#### Artículo:
· · · · ·
RIO GRANDE.- El viento de Río Grande soplaba con inusitada fuerza, pero esa tarde no trajo la sensación de distancia ni de frío: más bien, un aire de fiesta. Desde las 14 horas, el camino hacia la Base Aeronaval “Pioneros Aeronavales en el Polo Sur” comenzó a llenarse de autos, bicicletas, familias caminando abrigadas, niños con banderas argentinas y curiosos que, con mate en mano, buscaban una mirada cercana a los aviones que tantas veces vieron cruzar el cielo fueguino.
En la explanada principal, el hangar se abría imponente, con las puertas de par en par, dejando entrever los helicópteros Sea King, los T-34 Turbo Mentor de instrucción y el C-12 Hurón de vigilancia marítima y un enorme Grumman S-2T Turbotracker con sus alas plegadas. Era una postal viva del presente de la Aviación Naval Argentina, desplegada en su máxima expresión, pero también una excusa para reencontrarse con la comunidad que la rodea, la acompaña y la reconoce.
· · · · ·
#### Datos mostrados:
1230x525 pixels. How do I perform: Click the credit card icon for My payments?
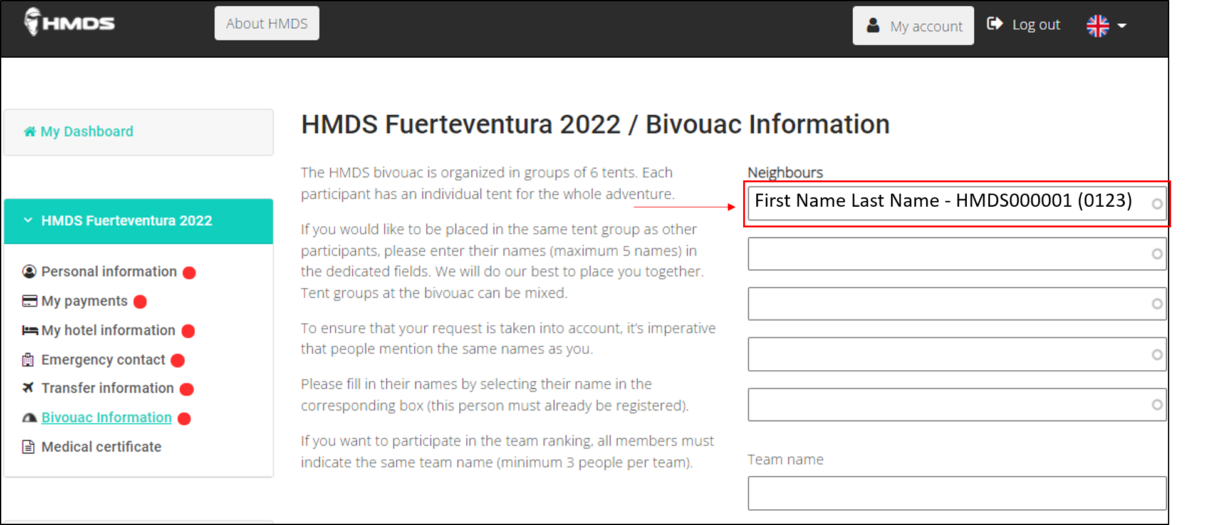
· · · · ·
#### Objetivo 1:
Cite textualmente el pasaje del artículo que se abre con las palabras que contienen "En la explanada" y se cierra con "y la reconoce.".
#### Objetivo 2:
Responda, con base en el artículo sobre la jornada en la base aeronaval de Río Grande, las siguientes preguntas:
(a) ¿A partir de qué hora comenzó a llenarse el camino hacia la base?
(b) ¿Qué avión se exhibía con las alas plegadas?
(c) ¿A qué tarea se destina el C-12 Hurón, según el texto?
#### Objetivo 3:
Redacte la continuación del artículo sobre la jornada en la base aeronaval de Río Grande a partir de su última oración.

#### Resultado 1:
En la explanada principal, el hangar se abría imponente, con las puertas de par en par, dejando entrever los helicópteros Sea King, los T-34 Turbo Mentor de instrucción y el C-12 Hurón de vigilancia marítima y un enorme Grumman S-2T Turbotracker con sus alas plegadas. Era una postal viva del presente de la Aviación Naval Argentina, desplegada en su máxima expresión, pero también una excusa para reencontrarse con la comunidad que la rodea, la acompaña y la reconoce.

#### Resultado 2:
(a) Desde las 14 horas.
(b) Un Grumman S-2T Turbotracker.
(c) A la vigilancia marítima.

#### Resultado 3:
Los más chicos eran los primeros en llegar corriendo. Se detenían frente a los aviones, levantaban los brazos imitando el vuelo, pedían fotos. Dentro del hangar, una tirolesa permitía jugar a ser aviador por unos segundos. Tampoco faltó la tradicional chocolatada preparada por los marinos.
En un momento irrumpió con una marcha triunfal, la Banda de Música del Área Naval Austral (ANAU). El murmullo de la multitud se mezclaba con el sonido de los tambores, los metales y las voces de los pilotos explicando las funciones de cada aeronave.
Había algo más que curiosidad en el aire: un sentimiento de pertenencia, de respeto y de memoria compartida. No era una exposición cualquiera, sino un reencuentro entre una institución histórica y la ciudad que creció junto a ella.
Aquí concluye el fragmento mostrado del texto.